Please restate, exactly as they appear, only the lines from the one that contains "You are a GUI" to the final line of the entries, with no pictures.

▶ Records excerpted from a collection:
────────────────
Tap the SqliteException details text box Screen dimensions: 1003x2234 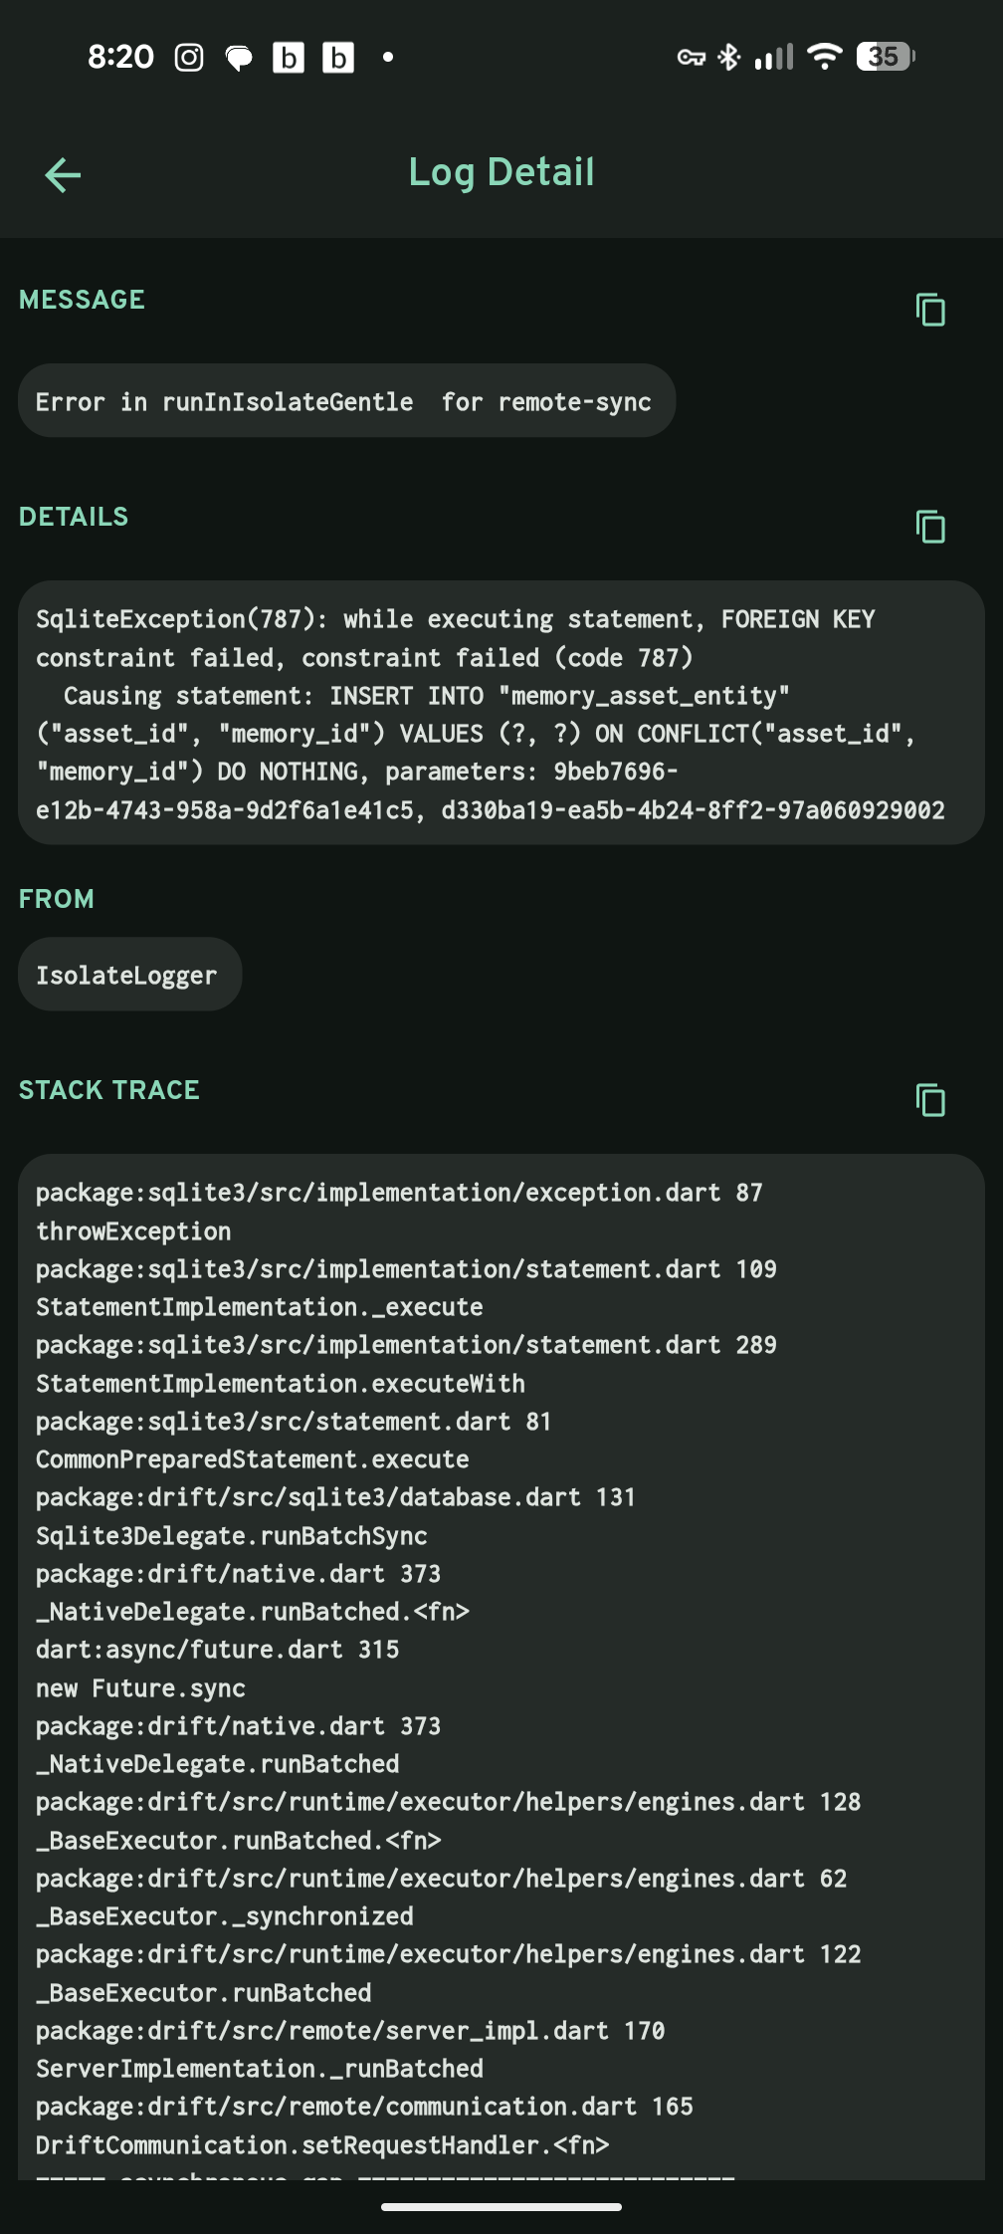(501, 713)
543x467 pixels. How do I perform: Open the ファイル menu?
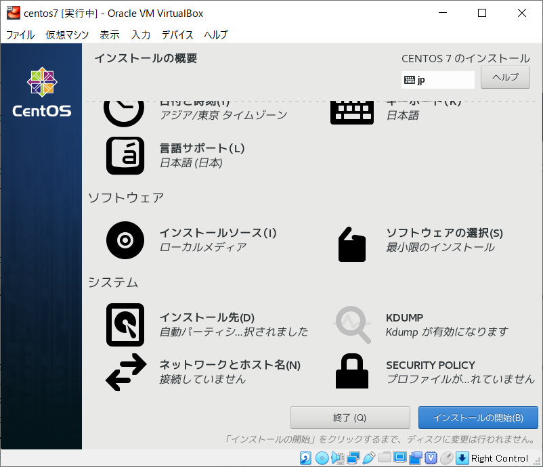pos(20,35)
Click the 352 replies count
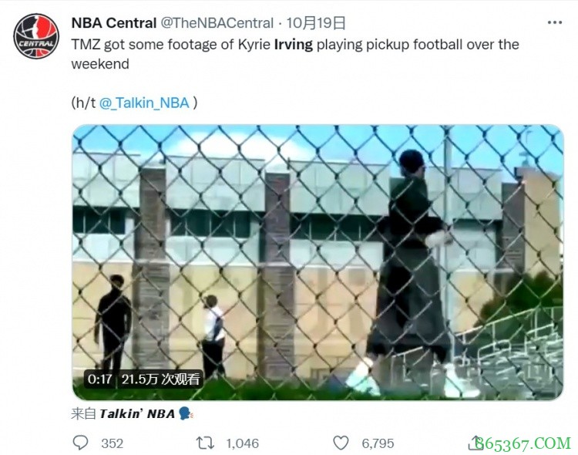Viewport: 578px width, 455px height. (112, 443)
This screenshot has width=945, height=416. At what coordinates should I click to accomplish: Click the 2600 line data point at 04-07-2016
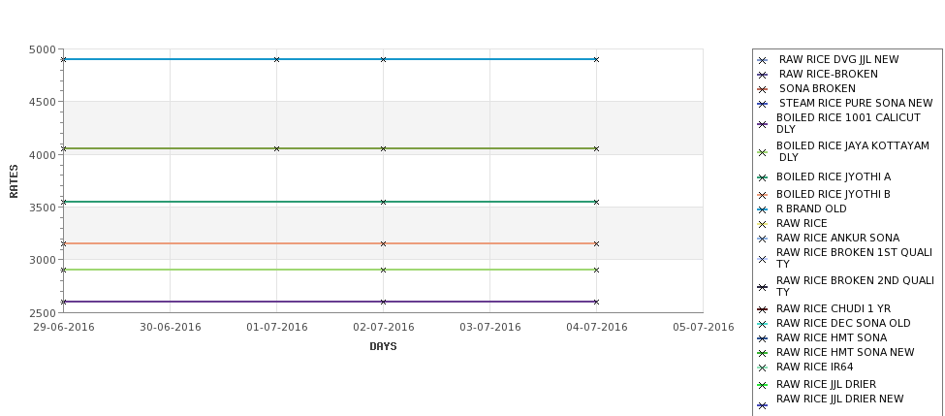[596, 302]
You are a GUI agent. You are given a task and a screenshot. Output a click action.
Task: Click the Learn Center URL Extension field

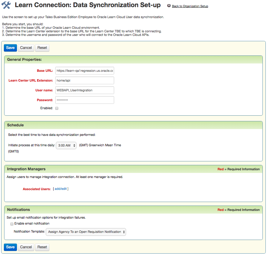[x=85, y=80]
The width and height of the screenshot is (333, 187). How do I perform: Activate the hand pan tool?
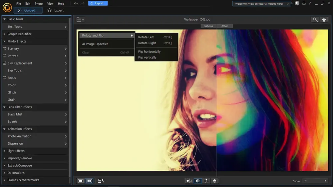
────────────────
▶ Result of the task:
You are a GUI agent. You are given a task and a screenshot. Output a click action.
Task: Click the Learn Center URL Extension field

[x=85, y=80]
The width and height of the screenshot is (333, 187). How do I perform: Activate the hand pan tool?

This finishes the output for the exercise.